From `itertools` we have some functions to chain and tee iterables/iterator. Again keep in mind they return Lazy iterators.
- `itertools.chain(*args)`, this is analogous to sequence concatenation.
    - every `arg` in `args` should be an iterator
    - we could unpack them from an iterable, however, unpacking is **Eager** so it evaluates all of the iterators at once.
- `itertools.chain_from_iterable(it)`, receives an iterable and chains the iterators.
    - Returns an iterator so we could still have a lazy evaluation for our values.
- `itertools.tee(iterable, n)`, receives an iterable and returns a tuple of the iterators n number of times.
    - all are different objects in memory.
    - returns iterators so they get exhausted.

In [10]:
from itertools import chain, tee

l1 = (i**2 for i in range(4))
l2 = (i**2 for i in range(4, 8))
l3 = (i**2 for i in range(8, 12))

def squares():
    yield (i**2 for i in range(4))
    yield (i**2 for i in range(4, 8))
    yield (i**2 for i in range(8, 12))

print("---- CHAIN ----")

def chain_iterables(*iterables):
    for iterable in iterables:
        yield from iterable

print(f"generator expression l1, l2 and l3 chained with my function -> {list(chain_iterables(l1, l2, l3))}")
print(f"generator expression l1, l2 and l3 chained itertools.chain -> {list(chain(l1, l2, l3))}")
list1 = [l1, l2, l3]
print(f"a list of my generator expression list1: {list1} chained together will return the generator expression-> {list(chain(list1))}.")
print(f"to get the values from my iterables inside an iterable we need to unpack what we get from chained -> {[el for el in chain(*squares())]}")
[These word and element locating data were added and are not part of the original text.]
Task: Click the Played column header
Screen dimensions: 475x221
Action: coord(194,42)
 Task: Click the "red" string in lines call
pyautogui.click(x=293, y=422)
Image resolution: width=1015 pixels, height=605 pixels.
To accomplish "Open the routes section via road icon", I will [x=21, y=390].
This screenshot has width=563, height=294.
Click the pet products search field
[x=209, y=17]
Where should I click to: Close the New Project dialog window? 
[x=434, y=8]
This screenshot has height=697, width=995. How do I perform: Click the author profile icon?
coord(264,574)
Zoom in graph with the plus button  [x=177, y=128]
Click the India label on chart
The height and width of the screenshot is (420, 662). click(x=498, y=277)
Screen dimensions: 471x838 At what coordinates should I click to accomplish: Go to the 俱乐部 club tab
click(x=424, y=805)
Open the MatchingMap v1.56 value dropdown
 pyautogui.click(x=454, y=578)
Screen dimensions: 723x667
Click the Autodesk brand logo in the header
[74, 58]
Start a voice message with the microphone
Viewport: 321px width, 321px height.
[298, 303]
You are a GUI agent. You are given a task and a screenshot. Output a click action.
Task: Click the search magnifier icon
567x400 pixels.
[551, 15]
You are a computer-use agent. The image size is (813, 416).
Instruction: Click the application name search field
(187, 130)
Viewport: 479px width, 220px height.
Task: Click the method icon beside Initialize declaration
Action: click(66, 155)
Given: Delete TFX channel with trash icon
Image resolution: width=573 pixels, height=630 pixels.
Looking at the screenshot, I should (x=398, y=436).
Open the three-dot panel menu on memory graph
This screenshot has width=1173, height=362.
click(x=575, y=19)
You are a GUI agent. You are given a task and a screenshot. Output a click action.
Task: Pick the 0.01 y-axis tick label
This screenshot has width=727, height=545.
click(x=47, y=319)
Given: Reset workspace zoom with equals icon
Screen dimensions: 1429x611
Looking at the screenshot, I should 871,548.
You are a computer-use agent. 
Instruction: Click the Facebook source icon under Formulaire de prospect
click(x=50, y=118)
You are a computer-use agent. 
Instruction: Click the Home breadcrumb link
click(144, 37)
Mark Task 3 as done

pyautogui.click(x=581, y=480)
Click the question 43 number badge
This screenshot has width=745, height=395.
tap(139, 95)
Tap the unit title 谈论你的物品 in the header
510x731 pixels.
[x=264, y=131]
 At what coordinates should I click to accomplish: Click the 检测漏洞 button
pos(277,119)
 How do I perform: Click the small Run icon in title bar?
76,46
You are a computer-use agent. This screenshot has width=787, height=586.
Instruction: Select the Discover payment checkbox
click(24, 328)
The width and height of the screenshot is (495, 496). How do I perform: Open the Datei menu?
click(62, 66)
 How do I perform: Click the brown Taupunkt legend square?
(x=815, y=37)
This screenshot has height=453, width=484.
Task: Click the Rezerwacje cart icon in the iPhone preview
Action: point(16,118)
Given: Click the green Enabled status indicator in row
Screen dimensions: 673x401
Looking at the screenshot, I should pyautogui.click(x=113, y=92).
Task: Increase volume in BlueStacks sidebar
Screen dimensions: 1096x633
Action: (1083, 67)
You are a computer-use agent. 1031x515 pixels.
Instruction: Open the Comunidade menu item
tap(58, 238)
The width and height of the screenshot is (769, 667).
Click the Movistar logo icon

print("---- CHAIN.FROM_ITERABLE ----")

def chain_from_iterable(iterable):
    for item in iterable:
        yield from item

print(f"generator function squares: {squares()} chained with chain_from_iterable -> {list(chain.from_iterable(squares()))}")
print(f"generator function squares: {squares()} chained itertools.chain.chain_iterables -> {list(chain.from_iterable(squares()))}")

print("---- TEE ----")

def squares(n):
    for i in n:
        yield i ** 2

print(f"Teeing generator function squares: {squares(10)} results in a tuple with three different iterators {tee(squares(10), 3)}")
# they are 3 copys of the iterators which are independent.
# they will get exhausted and are lazy iterators.

---- CHAIN ----
generator expression l1, l2 and l3 chained with my function -> [0, 1, 4, 9, 16, 25, 36, 49, 64, 81, 100, 121]
generator expression l1, l2 and l3 chained itertools.chain -> []
a list of my generator expression list1: [<generator object <genexpr> at 0x10d28f840>, <generator object <genexpr> at 0x10d28f530>, <generator object <genexpr> at 0x10d28fdf0>] chained together will return the generator expression-> [<generator object <genexpr> at 0x10d28f840>, <generator object <genexpr> at 0x10d28f530>, <generator object <genexpr> at 0x10d28fdf0>].
to get the values from my iterables inside an iterable we need to unpack what we get from chained -> [0, 1, 4, 9, 16, 25, 36, 49, 64, 81, 100, 121]
---- CHAIN.FROM_ITERABLE ----
generator function squares: <generator object squares at 0x10d28fa00> chained with chain_from_iterable -> [0, 1, 4, 9, 16, 25, 36, 49, 64, 81, 100, 121]
generator function squares: <generator object squares at 0x10d28fa00> chained itertools.chain.chain_iterable

## Mapping and Reducing

map and reduce work by first mapping a function to each of the elements of an iterable and reducing said iterable to a value by accumulating a result from a given function (i.e sum, max, min)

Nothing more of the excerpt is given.